_Extrait:_
---
2. L’abrogation du contrat de responsabilité parentale

Le II propose de modifier le code de l’action sociale et des familles sur deux points.

Ÿ D’une part, il prévoit d’abroger l’article L. 222-4-1 qui régit les contrats de responsabilité parentale (CRP).

Issu de la loi du 31 mars 2006 pour l’égalité des chances et modifié par la loi n° 2010-1127 du 28 septembre 2010 visant à lutter contre l’absentéisme scolaire, ce mécanisme est proposé par le président du conseil général aux parents ou représentants légaux d’un mineur dans les cas suivants :

– lorsque l’enfant a fait l’objet d’un avertissement de la part du DASEN pour des cas avérés d’absentéisme scolaire. Dans cette hypothèse, ce dernier saisit le président du conseil général en vue de proposer aux parents de l’enfant la signature d’un CRP ;

– en cas de trouble porté au fonctionnement d’un établissement scolaire, de prise en charge d’un mineur de treize ans soumis à une interdiction de circuler ou de stationner sur la voie publique non accompagné entre 23 heures et 6 heures ou de toute autre difficulté liée à une carence de l’autorité parentale. Le contrat est alors proposé aux parents par le président du conseil général, de sa propre initiative ou sur saisine du DASEN, du chef d’établissement d’enseignement, du maire de la commune de résidence du mineur, du directeur de l’organisme débiteur des prestations familiales ou du préfet ;

– lorsqu’un mineur a fait l’objet d’une mesure alternative aux poursuites ou d’une condamnation définitive pour une infraction signalée par le procureur de la République au président du conseil général et lorsque cette infraction révèle une carence de l’autorité parentale.

Par ailleurs, le CRP doit rappeler les obligations des titulaires de l’autorité parentale et comporter toute mesure d’aide et d’action sociales de nature à remédier à la situation constatée. En outre, lorsque le président du conseil général constate que les parents n’ont pas respecté les obligations qui leur incombent ou lorsque le contrat, sauf motif légitime, n’a pu être signé de leur fait, il peut demander au directeur de la caisse d’allocations familiales la suspension du versement de tout ou partie des prestations afférentes à l’enfant, saisir le procureur de la République de faits susceptibles de constituer une infraction pénale ou saisir l’autorité judiciaire pour qu’il soit fait application des dispositions de l’article 375-9-1 du code civil. Ce dernier article permet en effet au juge pour enfant d’ordonner que tout ou partie des allocations familiales soit versées à un « délégué aux prestations familiales », chargé de prendre toutes décisions pour répondre aux besoins liés à l’entretien, à la santé et à l’éducation des enfants.

Ÿ D’autre part, il est proposé de supprimer une disposition introduite par la loi précitée du 28 septembre 2010 à l’article L. 262-3 du même code qui prévoit que la part des allocations familiales suspendue pour cause d’absentéisme scolaire demeure prise en compte pour le calcul du revenu de solidarité active (RSA).
---
_Tâches à réaliser:_
1. Les affirmations (a), (b) et (c) ci-dessous concordent-elles avec l'extrait ? Pour chacune, répondez par oui ou non et citez les mots décisifs du texte.
(a) Le contrat de responsabilité parentale est issu de la loi du 31 mars 2006 pour l'égalité des chances.
(b) C'est le préfet qui propose le contrat de responsabilité parentale aux parents.
(c) L'article 375-9-1 du code civil permet au juge des enfants d'ordonner le versement de tout ou partie des allocations familiales à un délégué aux prestations familiales.
2. Recopiez mot pour mot le passage de l'extrait allant de « Ÿ D’autre part, il » à « solidarité active (RSA). ».

_Entrées répertoriées:_
---
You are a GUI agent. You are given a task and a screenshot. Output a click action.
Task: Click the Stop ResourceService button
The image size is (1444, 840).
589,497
---
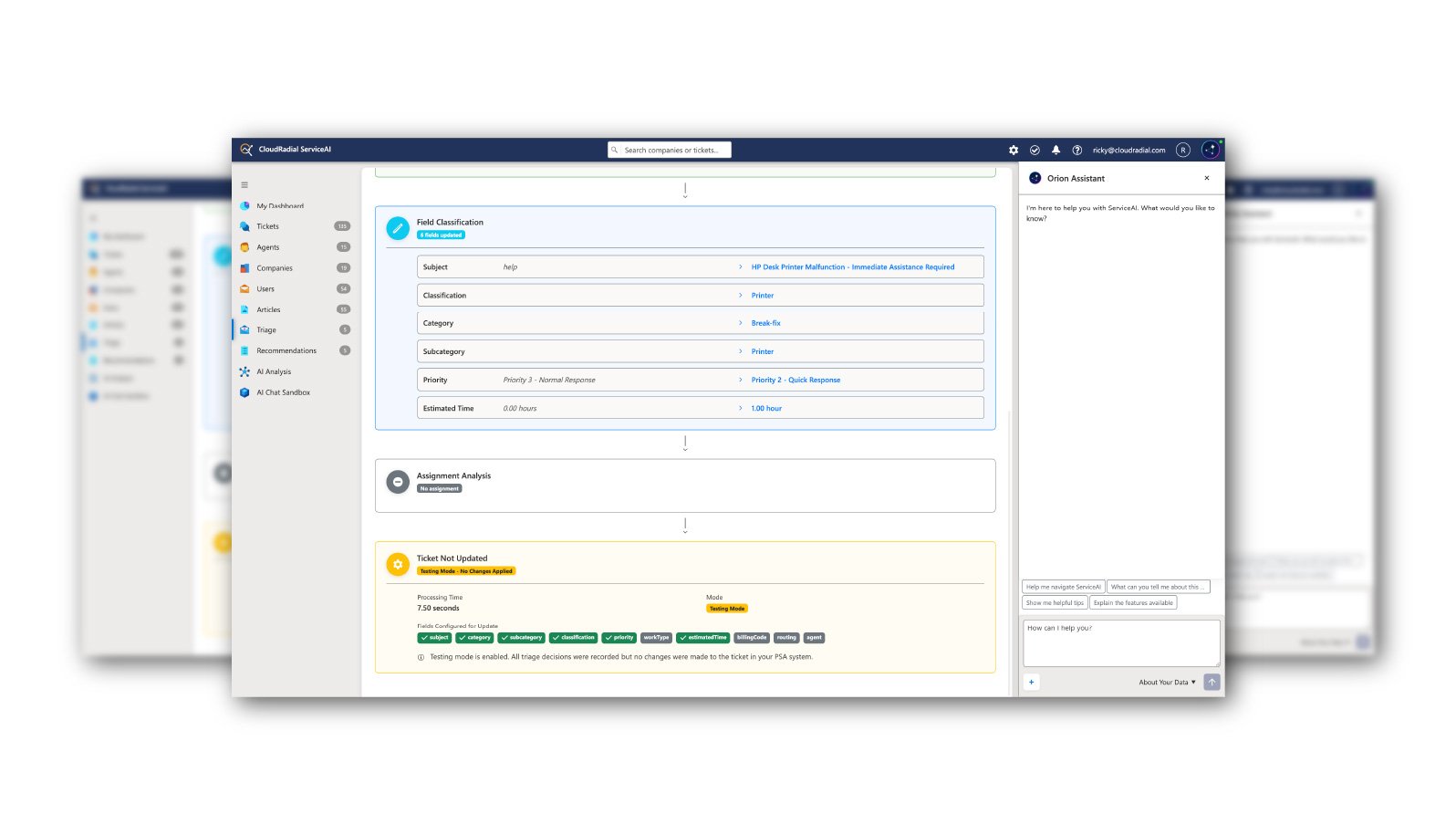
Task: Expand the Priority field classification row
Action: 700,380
---
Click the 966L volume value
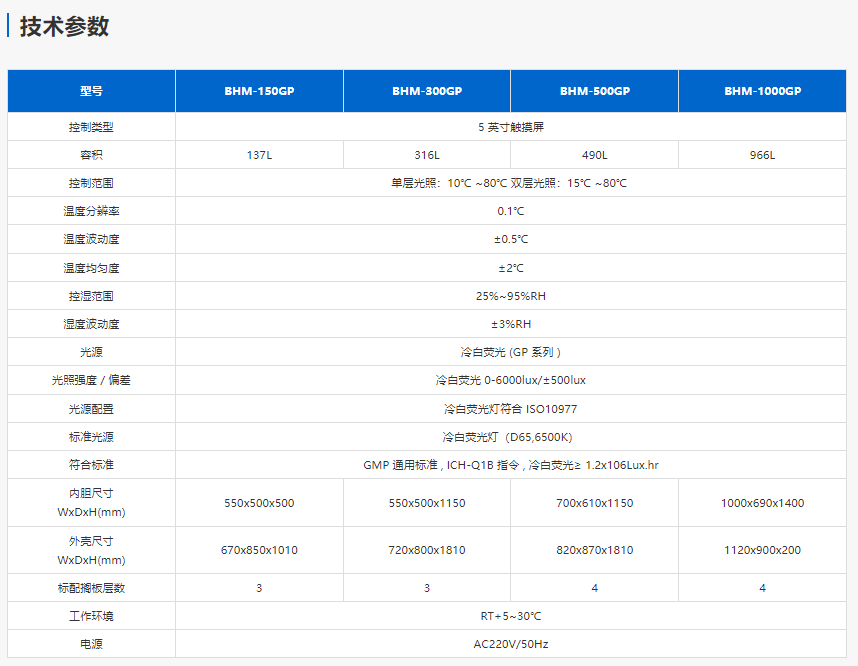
---
_Résultats dans l'ordre:_
1.
(a) Oui : « Issu de la loi du 31 mars 2006 pour l’égalité des chances ».
(b) Non : « ce mécanisme est proposé par le président du conseil général aux parents ou représentants légaux d’un mineur ».
(c) Oui : « Ce dernier article permet en effet au juge pour enfant d’ordonner que tout ou partie des allocations familiales soit versées à un « délégué aux prestations familiales » ».

2.
Ÿ D’autre part, il est proposé de supprimer une disposition introduite par la loi précitée du 28 septembre 2010 à l’article L. 262-3 du même code qui prévoit que la part des allocations familiales suspendue pour cause d’absentéisme scolaire demeure prise en compte pour le calcul du revenu de solidarité active (RSA).